Accordingly, this paper introduces a lightweight model named TAE that enables deep learning architectures to assimilate latent topic information directly within the text sequence modeling process, eliminating the need for a separate traditional topic model. TAE, as an autonomous module, integrates latent topic vectors to gauge each word’s relevance to various topics, thus capturing the text’s feature representations across different latent topics. After combining and reinforcing these features, the model yields text feature representations enriched with potential topics. The TAE module can be incorporated into deep learning frameworks such as CNN, RNN, and Transformer, enhancing their classification capabilities. Empirical studies on three datasets validate that the TAE model significantly boosts the performance of various foundational network architectures.

The main contributions of this paper are as follows:

  • We propose TAE, which extracts latent topic information without additional topic models while preserving the semantic order of the text. By introducing latent topic vectors, it efficiently captures the latent topics of the text.

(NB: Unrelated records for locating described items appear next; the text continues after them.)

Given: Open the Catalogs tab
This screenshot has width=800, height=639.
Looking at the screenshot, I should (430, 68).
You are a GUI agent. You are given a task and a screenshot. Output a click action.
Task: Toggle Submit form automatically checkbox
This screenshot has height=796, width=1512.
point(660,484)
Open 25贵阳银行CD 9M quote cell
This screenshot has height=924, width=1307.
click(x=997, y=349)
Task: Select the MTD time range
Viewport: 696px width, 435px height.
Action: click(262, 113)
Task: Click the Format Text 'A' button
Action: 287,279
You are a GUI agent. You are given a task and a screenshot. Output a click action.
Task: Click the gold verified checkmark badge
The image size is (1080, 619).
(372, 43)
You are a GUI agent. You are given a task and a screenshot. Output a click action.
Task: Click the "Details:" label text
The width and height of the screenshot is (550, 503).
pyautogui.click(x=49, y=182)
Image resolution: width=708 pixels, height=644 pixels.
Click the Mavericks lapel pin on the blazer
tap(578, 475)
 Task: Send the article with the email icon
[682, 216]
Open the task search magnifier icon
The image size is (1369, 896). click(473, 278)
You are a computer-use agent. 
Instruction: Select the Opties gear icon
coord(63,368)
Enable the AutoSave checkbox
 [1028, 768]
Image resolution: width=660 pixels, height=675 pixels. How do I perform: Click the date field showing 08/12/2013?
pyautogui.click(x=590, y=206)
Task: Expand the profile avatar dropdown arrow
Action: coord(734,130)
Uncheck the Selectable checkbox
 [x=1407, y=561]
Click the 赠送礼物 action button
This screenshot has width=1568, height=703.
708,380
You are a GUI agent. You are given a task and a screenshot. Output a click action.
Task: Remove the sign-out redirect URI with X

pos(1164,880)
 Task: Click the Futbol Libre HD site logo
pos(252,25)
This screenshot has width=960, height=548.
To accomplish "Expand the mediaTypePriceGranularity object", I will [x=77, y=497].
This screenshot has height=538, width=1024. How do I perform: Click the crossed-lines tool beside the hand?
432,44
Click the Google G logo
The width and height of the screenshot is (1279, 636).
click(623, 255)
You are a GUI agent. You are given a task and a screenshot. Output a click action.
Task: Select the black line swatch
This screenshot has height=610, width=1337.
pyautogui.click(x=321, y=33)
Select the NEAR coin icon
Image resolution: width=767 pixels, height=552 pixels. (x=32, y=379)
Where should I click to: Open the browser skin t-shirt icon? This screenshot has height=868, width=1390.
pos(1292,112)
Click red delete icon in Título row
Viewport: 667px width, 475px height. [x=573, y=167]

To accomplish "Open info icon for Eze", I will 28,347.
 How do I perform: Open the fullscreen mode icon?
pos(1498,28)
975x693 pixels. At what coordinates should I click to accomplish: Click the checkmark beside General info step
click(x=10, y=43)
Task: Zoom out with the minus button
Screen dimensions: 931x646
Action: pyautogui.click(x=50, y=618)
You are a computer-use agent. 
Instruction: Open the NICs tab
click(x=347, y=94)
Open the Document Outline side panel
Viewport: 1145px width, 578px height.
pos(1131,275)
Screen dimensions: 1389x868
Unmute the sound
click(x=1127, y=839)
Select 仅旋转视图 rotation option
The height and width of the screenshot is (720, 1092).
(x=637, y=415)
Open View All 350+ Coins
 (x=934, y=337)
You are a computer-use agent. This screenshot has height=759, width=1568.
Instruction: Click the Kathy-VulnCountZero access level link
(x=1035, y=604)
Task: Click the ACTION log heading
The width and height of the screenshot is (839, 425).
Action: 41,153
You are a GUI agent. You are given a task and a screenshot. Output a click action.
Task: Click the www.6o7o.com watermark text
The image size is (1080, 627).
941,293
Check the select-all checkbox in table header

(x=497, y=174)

  • The TAE can be easily integrated into existing neural network architectures for text classification. Specifically, the base net-work is used to obtain the hidden vectors of text words, which can be subsequently fed into TAE.

  • The performance of TAE has been evaluated across three different datasets and several neural networks, demonstrating its remarkable adaptability and efficacy. Notably, it boosts the performance and accelerates convergence in large-scale multi-label classification problems.

The remainder of this paper is organized as follows: Section 2 presents a comprehensive review of the related literature. Section 3 describes our proposed model, including the latent topic and fused attention modules. This section also presents the overall framework of the variant models. Section 4 evaluates the proposed model and analyzes the results. Finally, Section 5 presents the conclusion of our research.

2 Related works

Our research concentrates on multi-label text classification, particularly utilizing methods that assess the binary relevance between texts and labels and approaches that leverage label embeddings.

2.1 Binary-relevance based methods

TextCNN [6], a seminal work, employed convolutional neural networks to extract features from text and classify them, surpassing previous methods when employing pre-trained word embeddings. DEP-CNN [15] proposes a dynamic embedding projection with a gated convolutional neural network that leverages gate units and shortcut connections to process and maintain word information while integrating context into the embedding matrix. Long short-term memory (LSTM) and gated recurrent units (GRU), specific RNN variants, use gating mechanisms to manage information over time selectively, yielding impressive results in text classification [7]. Additionally, bidirectional RNNs with self-attention have performed outstandingly in these tasks [16]. To refine the deep value network and mitigate confounding effects on input data, GVN introduces a gating mechanism [17]. CRL [16] begins by factorizing a text-label log matrix for a preliminary document representation, subsequently refining the deep text representation. ML-Reason [18] enhances binary classification by iteratively inferring inter-label relations, mitigating label order sensitivity. Additionally, LACO [19] integrates text and label embedding within a multi-task learning framework, introducing a label co-occurrence prediction task to bolster the main classification objective. A novel Neural Expectation Maximisation framework (nEM) [20] combining neural networks with probabilistic modeling is used for multi-label classification problems. LSFA [21] enhances tail-labeled features in the latent space by transferring second-order statistical information of documents after document representation learning in the high-level latent space to mitigate the long-tail problem.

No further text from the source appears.